Concernant le 5°, il s'agit d'une analyse en profondeur de références brevets et non brevets visant à supporter la prise de décisions stratégiques en matière de business avec une intervention publique maximale de 7.500 euros par prestation.

Concernant le 6°, il s'agit de l'étape de construction d'une veille technologique incluant les brevets et adaptée au business de l'entreprise demandeuse sans pour autant en assurer le suivi avec une intervention publique maximale de 1.500 euros par prestation.

Les prestations s'inscrivent totalement dans la stratégie de spécialisation intelligente (S3) approuvée par le Gouvernement wallon le 3 septembre 2015.

Les projets sélectionnés contribuent aux résultats attendus de la mesure 2.2.1.2 du Programme Opérationnel FEDER 2014-2020.

L'impact positif potentiel tant sur les acteurs de l'entreprise que sur les performances de celle-ci en termes soit de compétitivité, d'innovation, de développement durable ou d'égalité des chances est à démontrer par le bénéficiaire.

Une priorité est accordée aux projets dont les résultats ou les retombées mesurables s'inscrivent dans le cours ou le moyen terme, sans excéder la durée de la programmation.

§ 3. Les coûts admissibles visés au paragraphe 2 ne peuvent pas être identiques ou récurrents.

Les prestations de services relatifs aux coûts admissibles visés au paragraphe 2 sont réalisées dans les six mois à dater de la recevabilité du dossier.

Toute prestation supérieure à 4.000 euros fait l'objet d'un devis détaillé annexé à la demande. Dans ce cas, le rapport de prestations contient les principales tâches réalisées, avec le timesheet, et les résultats atteints détaillés.

§ 4. L'aide représente septante-cinq pourcent du montant total des coûts admissibles et le montant maximal de l'intervention publique dans la prise en charge des coûts admissibles visés au paragraphe 2 est de 45.000 euros, par période de trois années et par entreprise.

Art. 10.

Les prestataires de services sont soit :

1° l'Office belge de la propriété intellectuelle (OPRI);

2° un Centres d'information brevets ou PATent LIBrary (PATLIB);

3° un mandataire agréé en matière de brevets d'invention;

4°un spécialiste de l'information brevet (Prior Experience Recognition) reconnu par l'Office européen des brevets (OEB).

Conformément à l'article 10 du décret du 21 décembre 2016 et aux articles 12 à 14 de l'arrêté du Gouvernement wallon du 23 février 2017, seuls les prestataires labellisés par le SPW EER, après avis du centre de référence, peuvent réaliser les prestations pour le chèque « propriété intellectuelle ».

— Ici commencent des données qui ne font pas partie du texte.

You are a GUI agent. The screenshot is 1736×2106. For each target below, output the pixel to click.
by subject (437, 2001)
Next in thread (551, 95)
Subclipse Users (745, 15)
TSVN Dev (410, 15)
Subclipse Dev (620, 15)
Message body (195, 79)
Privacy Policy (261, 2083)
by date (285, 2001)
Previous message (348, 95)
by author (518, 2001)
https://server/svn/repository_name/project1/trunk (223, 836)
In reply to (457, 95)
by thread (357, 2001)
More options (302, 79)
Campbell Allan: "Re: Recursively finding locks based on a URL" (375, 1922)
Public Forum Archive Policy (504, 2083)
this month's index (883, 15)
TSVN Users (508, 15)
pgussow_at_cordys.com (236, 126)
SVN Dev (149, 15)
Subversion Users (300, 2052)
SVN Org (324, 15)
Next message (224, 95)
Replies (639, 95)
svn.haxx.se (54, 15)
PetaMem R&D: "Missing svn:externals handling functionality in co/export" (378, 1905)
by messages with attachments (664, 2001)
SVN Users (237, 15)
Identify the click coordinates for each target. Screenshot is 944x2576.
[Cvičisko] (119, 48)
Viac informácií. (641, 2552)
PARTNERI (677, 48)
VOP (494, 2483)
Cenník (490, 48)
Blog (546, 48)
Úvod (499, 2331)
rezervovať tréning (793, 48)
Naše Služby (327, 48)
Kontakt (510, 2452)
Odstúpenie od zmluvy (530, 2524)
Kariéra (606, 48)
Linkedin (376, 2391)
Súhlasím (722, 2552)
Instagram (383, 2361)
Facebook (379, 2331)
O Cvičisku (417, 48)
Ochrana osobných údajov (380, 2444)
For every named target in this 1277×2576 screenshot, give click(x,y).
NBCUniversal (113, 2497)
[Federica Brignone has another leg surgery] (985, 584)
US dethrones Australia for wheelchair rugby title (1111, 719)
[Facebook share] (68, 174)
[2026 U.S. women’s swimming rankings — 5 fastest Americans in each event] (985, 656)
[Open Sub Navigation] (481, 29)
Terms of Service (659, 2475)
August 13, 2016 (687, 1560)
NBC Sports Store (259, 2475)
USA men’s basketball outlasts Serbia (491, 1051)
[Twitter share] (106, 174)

Le prestataire de service ne peut pas sous-traiter la prestation et élabore, tout au long de la réalisation de la prestation, une documentation qui lui permet d'en attester la réalisation complète et conforme.

Art. 11.

§ 1 er. Le prestataire tient une comptabilité générale et analytique de ses activités qui permet, pour toute prestation couverte par un ou plusieurs chèques « propriété intellectuelle », d'identifier l'origine, au niveau du client ou du bailleur de fonds, ainsi que l'affectation, au niveau de la prestation, de chacun des produits enregistrés.

§ 2. Le prestataire répond favorablement et dans un délai raisonnable à toute demande des autorités de contrôle du dispositif de chèques « propriété intellectuelle ». Sur demande de ces autorités, il accueille gracieusement dans ses installations des séances de contrôle portant sur un ensemble de dossiers où il réalise ou a réalisé les prestations.

§ 3. Le prestataire conserve tous les documents, comptables ou autres, relatifs aux dossiers de Chèques propriété intellectuelle où il a réalisé les prestations, aussi longtemps que la SPW EER ne l'a pas explicitement libéré de l'obligation de les conserver.

Art. 12.

Le présent arrêté entre en vigueur le 8 avril 2019.